Dressing the Body in Motion: Yves Saint Laurent and the Stage
Costume for Notre-Dame de Paris, ballet choreographed by Roland Petit
Before Yves Saint Laurent ever revolutionised the modern wardrobe, he was already looking beyond fashion’s closed circuit. From his teenage years in Oran, he absorbed art, literature and theatre with the same intensity he later brought to cut and line.
The stage offered him something couture alone could not: movement, drama, and the transformation of clothes into living presences. Throughout his life, Saint Laurent supported artists not as a patron at a distance, but as an active collaborator, designing for theatre, ballet and music hall with the seriousness and respect usually reserved for haute couture clients.
It is this long, deeply rooted relationship with performance that forms the backbone of Yves Saint Laurent Onstage at the Musée Yves Saint Laurent Marrakech. Running until January 5, 2027, the exhibition brings into focus a body of work that is often overshadowed by the couturier’s fashion legacy, yet is central to understanding his creative language. Co-curated by couturier Stephan Janson and Domitille Éblé, Head of Collections at the Musée Yves Saint Laurent Paris, the exhibition traces how the stage became one of Saint Laurent’s most fertile laboratories.

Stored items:
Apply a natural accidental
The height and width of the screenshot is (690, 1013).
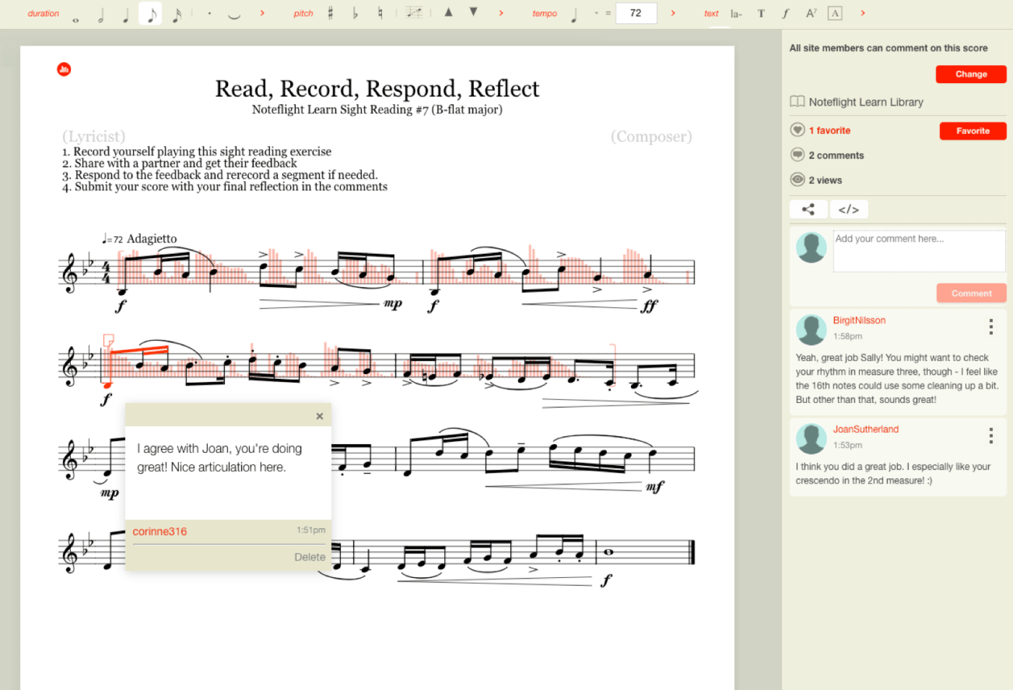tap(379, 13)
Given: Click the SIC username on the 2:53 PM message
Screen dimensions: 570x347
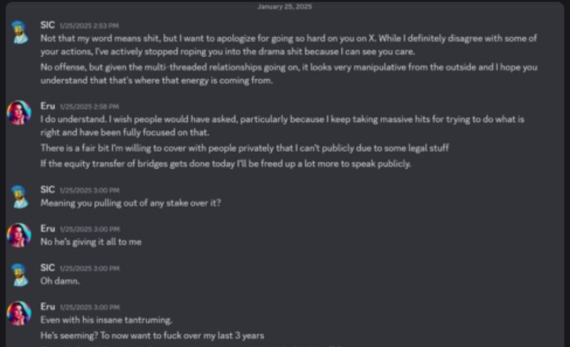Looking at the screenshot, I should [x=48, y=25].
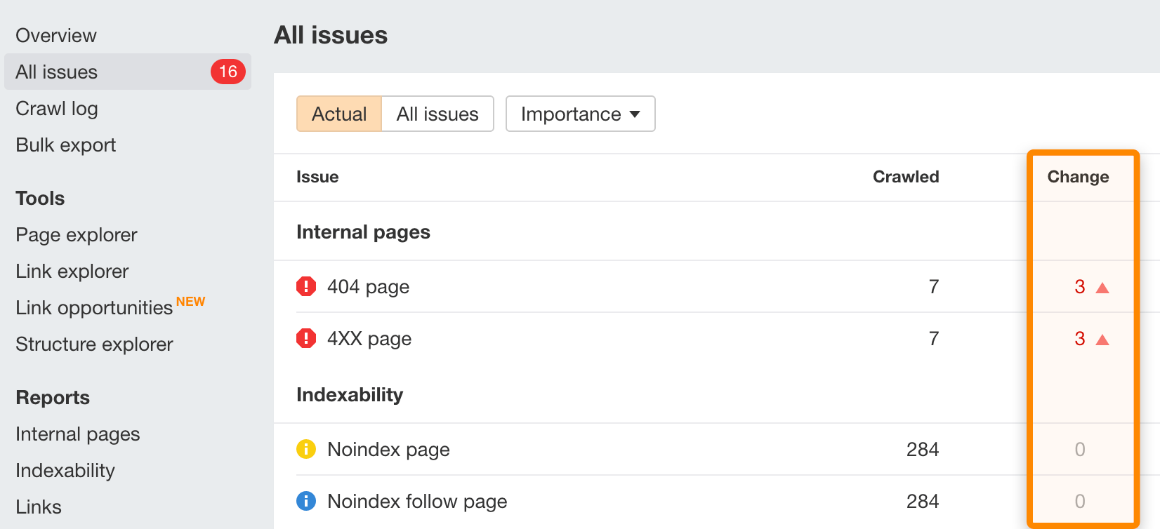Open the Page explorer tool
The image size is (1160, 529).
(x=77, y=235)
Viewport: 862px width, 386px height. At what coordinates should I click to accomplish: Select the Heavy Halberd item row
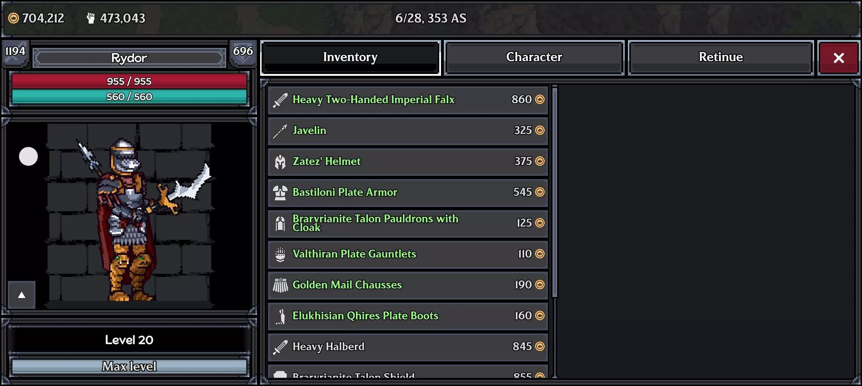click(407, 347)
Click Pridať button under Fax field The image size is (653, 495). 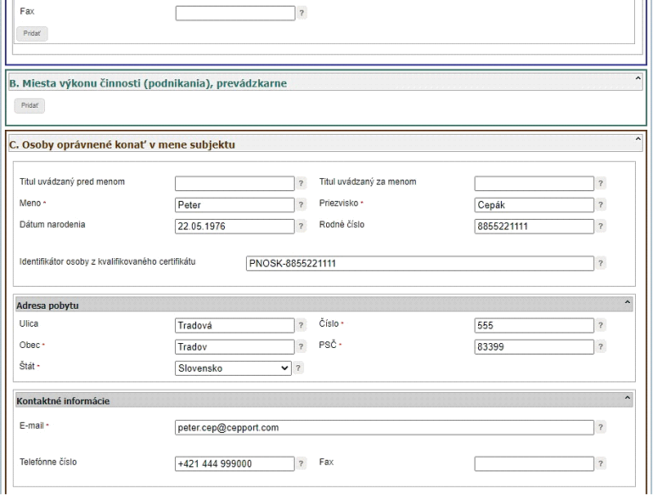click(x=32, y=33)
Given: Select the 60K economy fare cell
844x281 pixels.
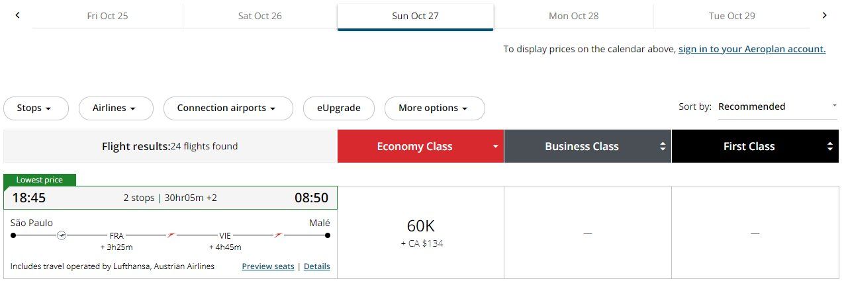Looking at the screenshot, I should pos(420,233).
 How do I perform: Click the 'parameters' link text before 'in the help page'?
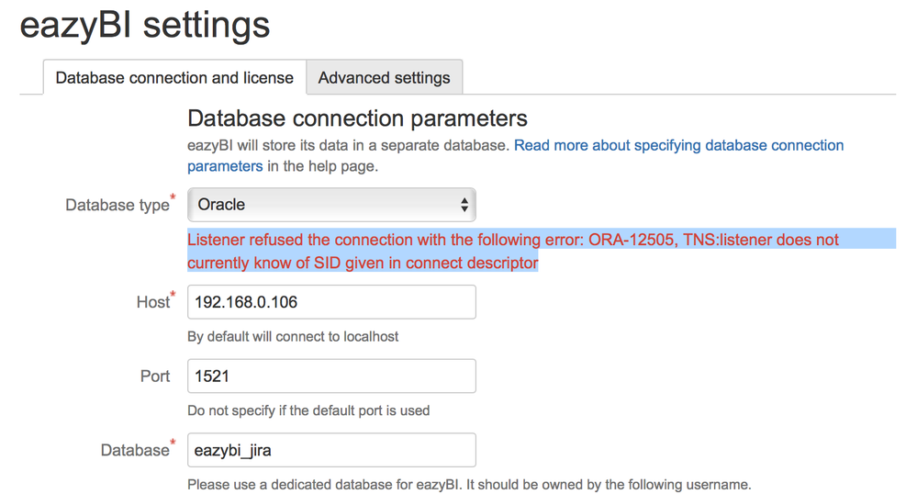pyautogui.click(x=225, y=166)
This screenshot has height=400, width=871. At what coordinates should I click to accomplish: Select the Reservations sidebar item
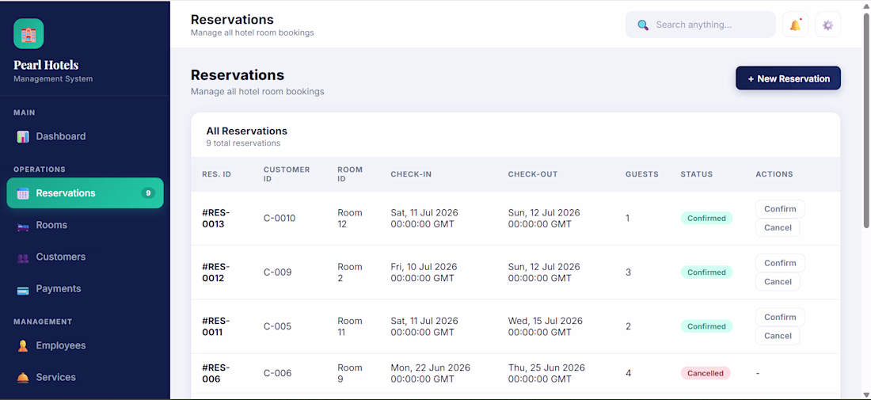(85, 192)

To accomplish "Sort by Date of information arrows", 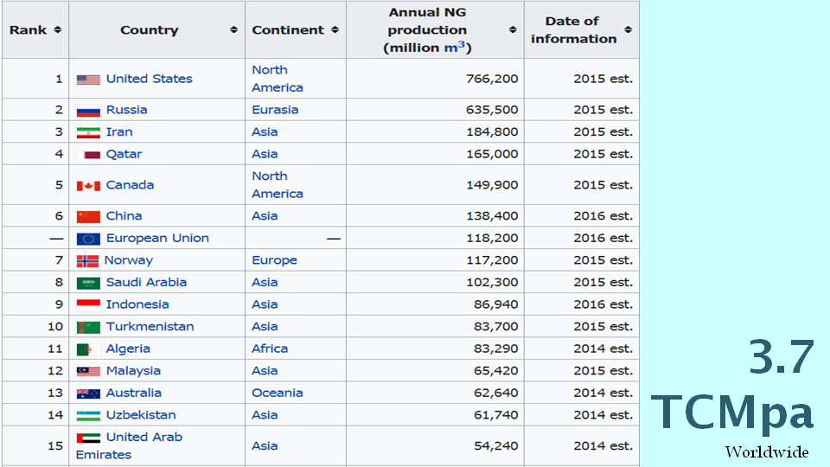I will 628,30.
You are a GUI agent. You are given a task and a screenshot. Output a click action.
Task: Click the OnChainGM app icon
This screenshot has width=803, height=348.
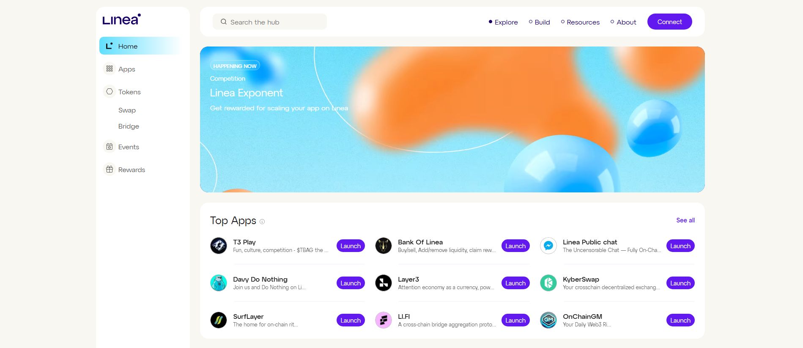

_TASKS TO COMPLETE_.
[A] Reproduce everything in the passage on Yves Saint Laurent and the stage from "Dressing the Body" down to "haute couture clients.".
[B] Write out everything in the stored items from their first line down to the line containing "click(407, 347)", with both ends included. Leave the pictures out of your answer.
The stored items bear no relation to the passage on Yves Saint Laurent and the stage.

_OUTPUTS IN ORDER_.
[A]
Dressing the Body in Motion: Yves Saint Laurent and the Stage
Costume for Notre-Dame de Paris, ballet choreographed by Roland Petit
Before Yves Saint Laurent ever revolutionised the modern wardrobe, he was already looking beyond fashion’s closed circuit. From his teenage years in Oran, he absorbed art, literature and theatre with the same intensity he later brought to cut and line.
The stage offered him something couture alone could not: movement, drama, and the transformation of clothes into living presences. Throughout his life, Saint Laurent supported artists not as a patron at a distance, but as an active collaborator, designing for theatre, ballet and music hall with the seriousness and respect usually reserved for haute couture clients.

[B]
Apply a natural accidental
The height and width of the screenshot is (690, 1013).
tap(379, 13)
Given: Click the SIC username on the 2:53 PM message
Screen dimensions: 570x347
Looking at the screenshot, I should [x=48, y=25].
Open the Page explorer tool
The image size is (1160, 529).
(x=77, y=235)
Viewport: 862px width, 386px height. At what coordinates should I click to accomplish: Select the Heavy Halberd item row
click(407, 347)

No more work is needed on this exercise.